- GIVEN PROBLEM -
Reproduce the blog entries below, about British press censorship and a news headline, word for word and in full.

- PROVIDED TEXT -
******

And Britain qualifies as a democracy how? I have always been fascinated by press laws in the mother country. Exactly how are they supposed to make educated decisions about their government when something like this could happen? Granted, a book by Princess Diana's bodyguard is not likely to contain information that will determine the future of GB. But if fluff like this can be censored, so can important stuff. It is a given in the United States that the government the never have the power to suppress publication. Books about all sorts of things have been banned in Britain. I recall a case where a book linking thalidomide to birth defects was suppressed (if anyoen can find a link, send it my way). Bad for business, don't you know. Thanks to Blogdex for the link.


MSNBC pulls no punches: "Skakel sentenced to 20 years to life: Killer sobs as he begs for leniency." These were the words MSNBC.com used to link to its story about how Michael Skakel cried and begged for mercy before a judge sentenced him to 20 years for murdering a 15-year old girl. I'm not going to comment on whether or not I think Skakel did it or not. I wasn't there and I wasn't on the jury. But I do not like the practice of using "killer" as a noun. "Convicted killer" or "convicted murder" is accurate. "Killer" strikes me as judgmental and intentionally inflammatory. Here in Illinois, we have learned the hard way that not everyone convicted of a capital crime is actually guilty. Perhaps NBC is trying to prove it isn't sucking up to the Kennedys. Perhaps there wasn't room for "convicted" before the word "killer." Who knows. It wouldn't be the first time accuracy and clarity were sacrificed because the headline didn't fit.

******

- PROVIDED MATERIAL -
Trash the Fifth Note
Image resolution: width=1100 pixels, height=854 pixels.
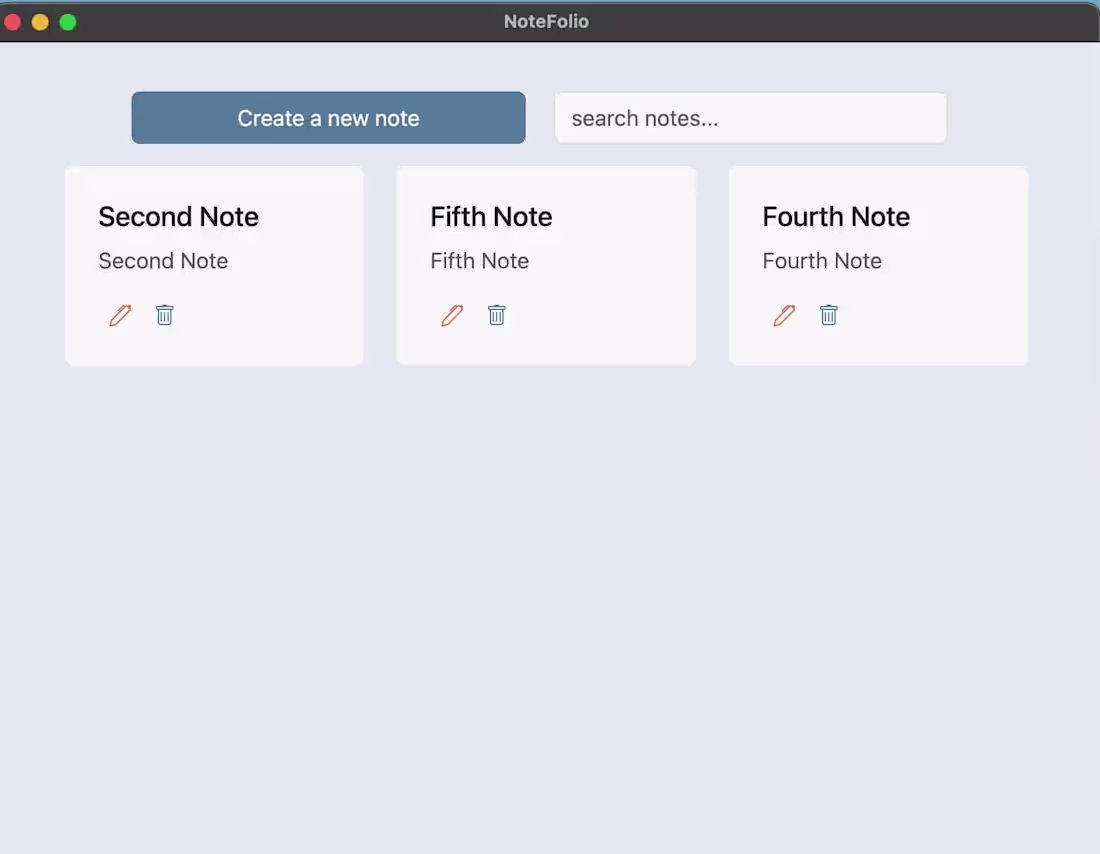[x=497, y=316]
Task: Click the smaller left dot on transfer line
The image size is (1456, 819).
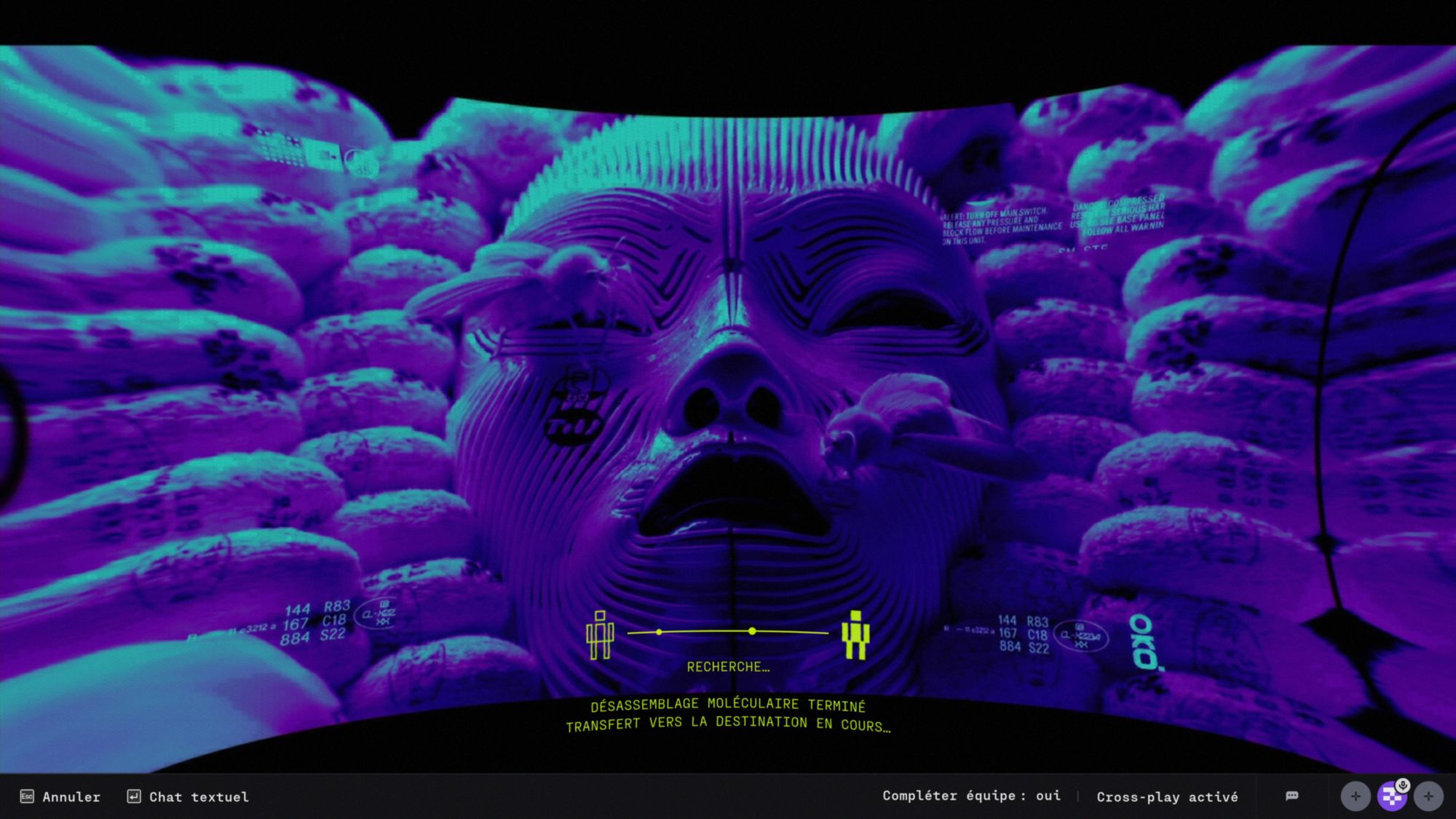Action: [659, 632]
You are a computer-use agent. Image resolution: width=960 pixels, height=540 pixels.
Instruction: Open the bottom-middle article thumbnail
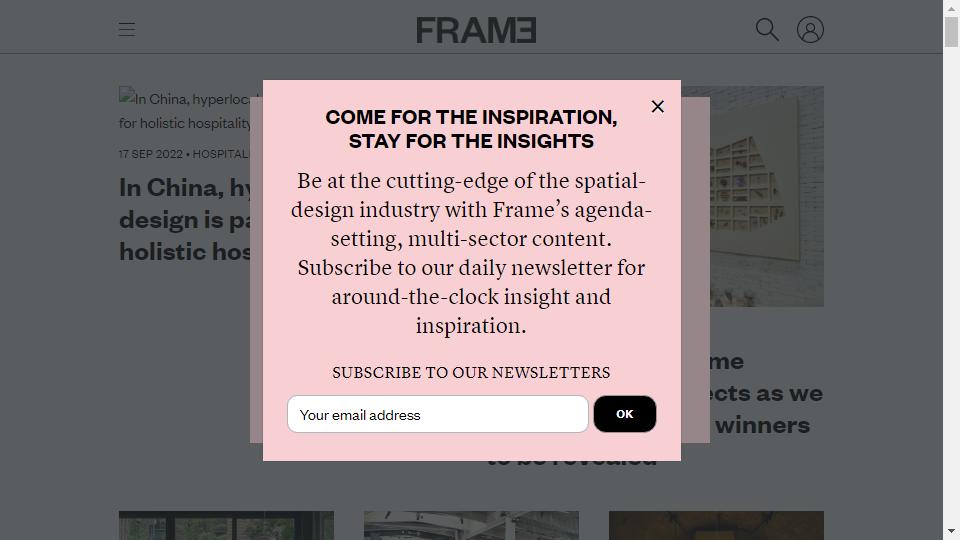pos(471,525)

******

- THE OUTPUT -
And Britain qualifies as a democracy how? I have always been fascinated by press laws in the mother country. Exactly how are they supposed to make educated decisions about their government when something like this could happen? Granted, a book by Princess Diana's bodyguard is not likely to contain information that will determine the future of GB. But if fluff like this can be censored, so can important stuff. It is a given in the United States that the government the never have the power to suppress publication. Books about all sorts of things have been banned in Britain. I recall a case where a book linking thalidomide to birth defects was suppressed (if anyoen can find a link, send it my way). Bad for business, don't you know. Thanks to Blogdex for the link.


MSNBC pulls no punches: "Skakel sentenced to 20 years to life: Killer sobs as he begs for leniency." These were the words MSNBC.com used to link to its story about how Michael Skakel cried and begged for mercy before a judge sentenced him to 20 years for murdering a 15-year old girl. I'm not going to comment on whether or not I think Skakel did it or not. I wasn't there and I wasn't on the jury. But I do not like the practice of using "killer" as a noun. "Convicted killer" or "convicted murder" is accurate. "Killer" strikes me as judgmental and intentionally inflammatory. Here in Illinois, we have learned the hard way that not everyone convicted of a capital crime is actually guilty. Perhaps NBC is trying to prove it isn't sucking up to the Kennedys. Perhaps there wasn't room for "convicted" before the word "killer." Who knows. It wouldn't be the first time accuracy and clarity were sacrificed because the headline didn't fit.